Vesh Darkhand hates The Isle of Cats. It’s never quite clear why. Nor why the citizens of the fantasy world he wants to conquer seek to rescue the cats rather than worrying about their conquest by Vesh Darkhand. Maybe it's because they're amazing looking cats. Nothing quite yells 'magic' like a bright red housecat with a pair of antlers. One sits atop the "I" on the box cover, in pride of place, and there's lots more glorious feline art inside the box.
There are also two different ways to play The Isle of Cats. In both you take a ship board and fill it with cat tiles, representing the lucky mousers you're saving from Vesh. You get points for groups of cats of a matching colour. You lose points for uncovered rats, and for any rooms on the board that are not covered in cats. The cats available each round come at random from a bag. Sometimes you may also draw treasure tiles from the bag which are different shapes and worth extra points.
For the simple, family version, that's pretty much the entire game. You can score bonus points via what the game calls "lessons" but which are really objective cards. They give you points for things like the number of cats touching, or not touching, the edge of the board.
What's striking about playing the family version is how much The Isle of Cats does with this simple formula. The cat tiles are all sorts of jagged geometries, none of them helpful to covering rats or locking together to cover the whole room. Playing is like trying to do a jigsaw puzzle where none of the pieces quite fit together. In the same vein, it offers a diverse palette of lessons so that you're never quite sure what the other players are angling for.
Players take turns picking up a cat tile from those available and adding them to their boat. It oozes with the frustration of watching other people picking the tiles you want first. And even when you get to snatch one in triumph, it's easy to find it doesn't quite fit after all. Neither with your plans nor the other cats on your boat. Cats aren't the most sociable creatures, after all. At the end, there's a lull while everyone counts their points and then the excitement of the big reveal. It's a great game for families, especially ones with older kids.

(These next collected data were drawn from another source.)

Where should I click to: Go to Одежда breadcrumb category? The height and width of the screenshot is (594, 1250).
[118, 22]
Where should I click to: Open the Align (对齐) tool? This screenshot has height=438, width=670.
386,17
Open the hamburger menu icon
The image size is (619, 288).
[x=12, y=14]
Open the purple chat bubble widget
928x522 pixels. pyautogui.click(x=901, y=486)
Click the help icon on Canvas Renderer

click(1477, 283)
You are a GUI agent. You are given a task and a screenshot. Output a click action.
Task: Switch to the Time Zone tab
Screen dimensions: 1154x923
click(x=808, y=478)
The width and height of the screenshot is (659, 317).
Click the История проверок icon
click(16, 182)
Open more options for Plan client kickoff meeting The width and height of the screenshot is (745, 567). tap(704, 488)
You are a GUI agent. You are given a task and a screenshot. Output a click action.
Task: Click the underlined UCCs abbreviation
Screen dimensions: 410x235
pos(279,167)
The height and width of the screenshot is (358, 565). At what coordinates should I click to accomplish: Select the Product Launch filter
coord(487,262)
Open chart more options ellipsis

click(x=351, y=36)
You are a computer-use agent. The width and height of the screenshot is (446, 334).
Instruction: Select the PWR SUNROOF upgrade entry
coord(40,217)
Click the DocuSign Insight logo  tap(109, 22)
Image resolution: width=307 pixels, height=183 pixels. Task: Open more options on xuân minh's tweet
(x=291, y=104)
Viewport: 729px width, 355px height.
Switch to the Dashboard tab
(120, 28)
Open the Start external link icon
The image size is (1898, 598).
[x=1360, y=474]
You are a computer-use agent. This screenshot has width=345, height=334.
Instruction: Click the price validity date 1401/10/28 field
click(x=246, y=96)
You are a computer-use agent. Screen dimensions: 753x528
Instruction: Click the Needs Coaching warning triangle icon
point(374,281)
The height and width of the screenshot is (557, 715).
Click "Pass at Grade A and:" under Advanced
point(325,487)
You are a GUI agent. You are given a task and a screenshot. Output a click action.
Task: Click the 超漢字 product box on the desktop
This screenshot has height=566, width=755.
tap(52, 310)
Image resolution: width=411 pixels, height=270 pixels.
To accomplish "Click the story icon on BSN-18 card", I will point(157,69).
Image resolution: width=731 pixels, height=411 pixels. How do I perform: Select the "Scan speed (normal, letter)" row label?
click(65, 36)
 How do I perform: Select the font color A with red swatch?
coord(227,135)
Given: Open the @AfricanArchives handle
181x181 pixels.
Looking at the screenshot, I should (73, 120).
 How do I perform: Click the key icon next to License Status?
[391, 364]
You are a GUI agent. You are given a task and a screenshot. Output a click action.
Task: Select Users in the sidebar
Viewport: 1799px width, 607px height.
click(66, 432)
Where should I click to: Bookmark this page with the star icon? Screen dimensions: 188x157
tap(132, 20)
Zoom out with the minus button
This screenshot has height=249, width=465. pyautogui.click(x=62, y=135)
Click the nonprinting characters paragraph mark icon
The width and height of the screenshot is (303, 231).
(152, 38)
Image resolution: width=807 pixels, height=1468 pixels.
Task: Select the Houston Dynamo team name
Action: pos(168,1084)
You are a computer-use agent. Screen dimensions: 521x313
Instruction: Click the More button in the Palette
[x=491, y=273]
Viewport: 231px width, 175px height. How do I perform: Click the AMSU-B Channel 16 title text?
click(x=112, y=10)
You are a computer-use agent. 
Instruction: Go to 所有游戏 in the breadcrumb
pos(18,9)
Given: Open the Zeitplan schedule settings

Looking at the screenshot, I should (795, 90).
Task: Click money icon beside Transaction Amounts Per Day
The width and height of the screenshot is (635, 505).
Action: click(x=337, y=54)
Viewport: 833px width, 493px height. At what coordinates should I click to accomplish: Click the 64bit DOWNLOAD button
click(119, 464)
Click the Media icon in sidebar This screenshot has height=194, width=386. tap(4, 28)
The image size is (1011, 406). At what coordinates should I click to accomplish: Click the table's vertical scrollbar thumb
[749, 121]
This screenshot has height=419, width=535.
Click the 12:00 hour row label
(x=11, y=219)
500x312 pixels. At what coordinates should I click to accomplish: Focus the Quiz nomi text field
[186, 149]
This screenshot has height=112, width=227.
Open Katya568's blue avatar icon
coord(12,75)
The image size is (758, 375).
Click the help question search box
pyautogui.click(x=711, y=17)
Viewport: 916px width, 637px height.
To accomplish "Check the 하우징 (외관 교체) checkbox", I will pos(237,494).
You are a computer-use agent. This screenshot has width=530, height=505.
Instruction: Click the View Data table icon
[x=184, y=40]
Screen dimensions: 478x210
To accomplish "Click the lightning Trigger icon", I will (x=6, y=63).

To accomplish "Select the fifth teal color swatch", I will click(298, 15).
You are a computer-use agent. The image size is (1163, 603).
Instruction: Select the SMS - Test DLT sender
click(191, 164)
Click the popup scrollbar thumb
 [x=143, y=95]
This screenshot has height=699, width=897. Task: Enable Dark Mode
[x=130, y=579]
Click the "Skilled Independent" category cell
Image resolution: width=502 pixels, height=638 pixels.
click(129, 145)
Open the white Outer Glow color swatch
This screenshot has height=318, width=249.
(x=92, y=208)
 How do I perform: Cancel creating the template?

The full version of the game has all of this goodness, but it wraps the acquisition of tiles in a whole new game. Instead of grabbing a piece, players draft a hand of cards. These include both private and public lessons - the latter of which all players can score - along with trap cards. You need one trap for each cat you're hoping to snare that round. Cards you want to keep cost fish, the game's currency, and you'll need more fish to bait the traps. And so begins the game's slow dance of madness.
Traps also have an initiative value, indicating who gets to go first each round. But players pick the traps they're going to use in secret, before revealing them and there are two pools of cats which need different amounts of fish. It is, therefore, quite possible to plan to catch particular cats only to find partway through the turn you can no longer afford them. Unused traps go to waste, so this is a double whammy and it's exactly the situation you want to manoeuvre all the other players into.
In many games, this kind of interaction feels like a feeble sop to the joy of tearing chunks out of each other. Not so in The Isle of Cats. Because between the public lessons and the colourful cats aboard each boat, it's easy to guess with a glance what others are collecting. Sure you have your own goals to see to as well, but the stakes of pushing other players into wasting resources are so high it's often worth a punt. And when you do, they're likely to go as green as the emerald Crystal Garmin cats that infest the island. It's not quite annexing their critical territories, but it's glorious to see.
Pulling it off, though, requires to do quite a bit of calculating and estimating. What cards are going to cost, what fish you need left to lure cats. That sort of thing. There's a lot going on in this version of the game. There's initiative, permanent and temporary traps and a type of utility card that does things like net you treasures or extra fish. Scaffolded atop the foundations of the family game, it can push The Isle of Cats into that uncomfortable sense of being more like work than play.
For all the moving pieces, it's impressive how accessible this full version remains. It's not at all challenging to learn even if it often can be to play. And between the wonderful art and the story paragraphs in the rules, it does make you feel like a bold sea captain with a penchant for cats. Seeing their weird shapes stretch sinuously around your vessel as you collect them is always a pleasure. The solo version is fun, too, with a strange AI opponent who makes your life super awkward by using the very cats you collect to score for themselves.
Th Isle of Cats comes echoing in a box large enough to fit a cat in along with the contents. In fact, the lid suggests you do just that, since cats like boxes. It’s a shelf hog and a table hog too but it isn’t a shelf toad. Pulling it out on gamer night is a definite possibility, but it feels a little too much like hard work for regular rotation. Pulling it out for the family, though, has all the appeal of stroking a kitten. It looks nice, it’s fun to play with and now and again it’ll give you a scratch to remember. Vesh Darkhand might hate The Isle of Cats, but I rather like it.